Word for word, copy the line containing "[Toggle navigation] (328, 37)" and every line after it in the records below, leaving pictures out.

**Material provided:**
_____

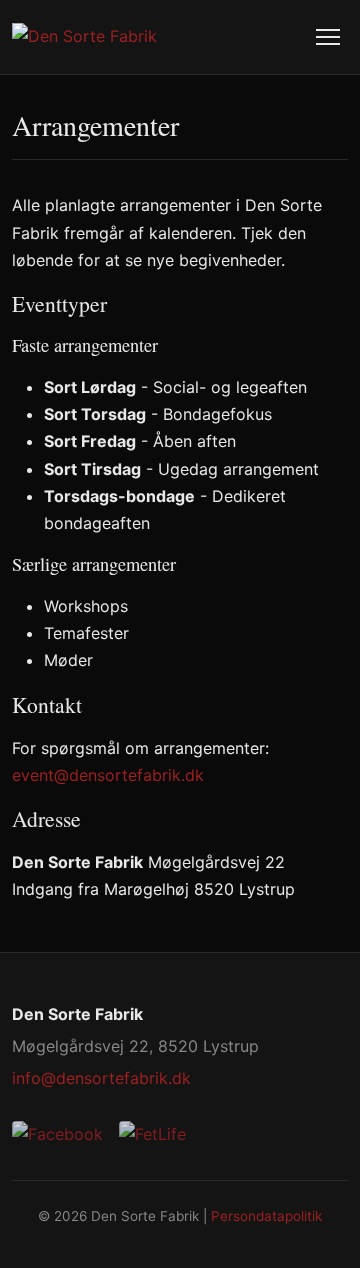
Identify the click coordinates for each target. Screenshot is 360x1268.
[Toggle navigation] (328, 37)
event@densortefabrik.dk (108, 775)
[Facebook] (57, 1134)
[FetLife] (152, 1134)
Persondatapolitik (266, 1216)
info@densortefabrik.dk (101, 1078)
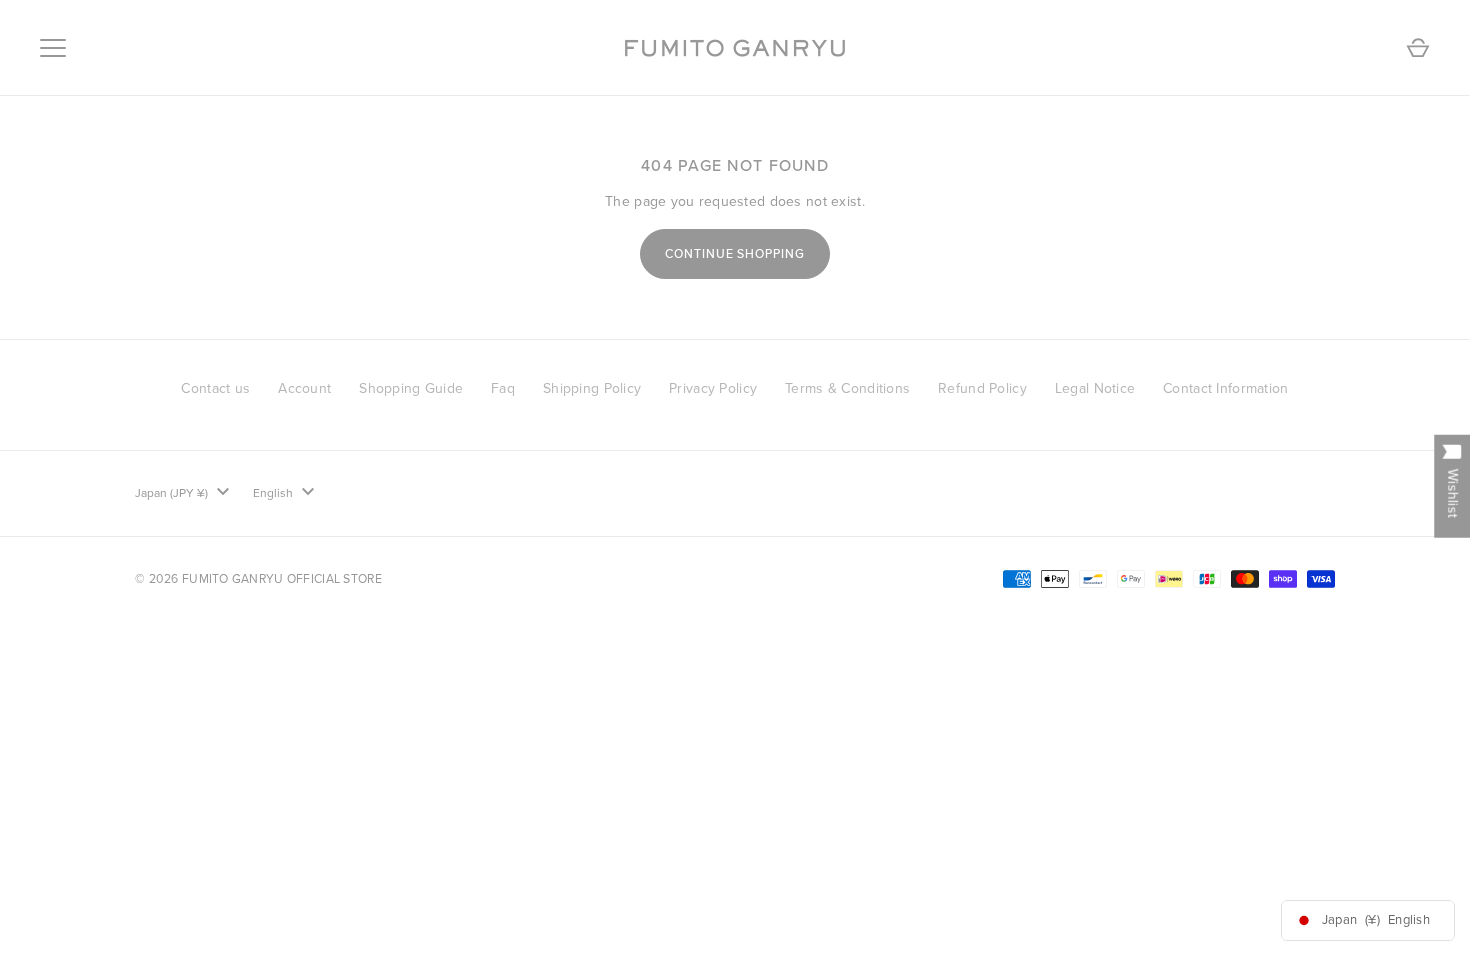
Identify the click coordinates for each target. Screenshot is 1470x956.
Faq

_____

**Answer section:**
[Toggle navigation] (328, 37)
event@densortefabrik.dk (108, 775)
[Facebook] (57, 1134)
[FetLife] (152, 1134)
Persondatapolitik (266, 1216)
info@densortefabrik.dk (101, 1078)
Identify the click coordinates for each target. Screenshot is 1470x956.
Faq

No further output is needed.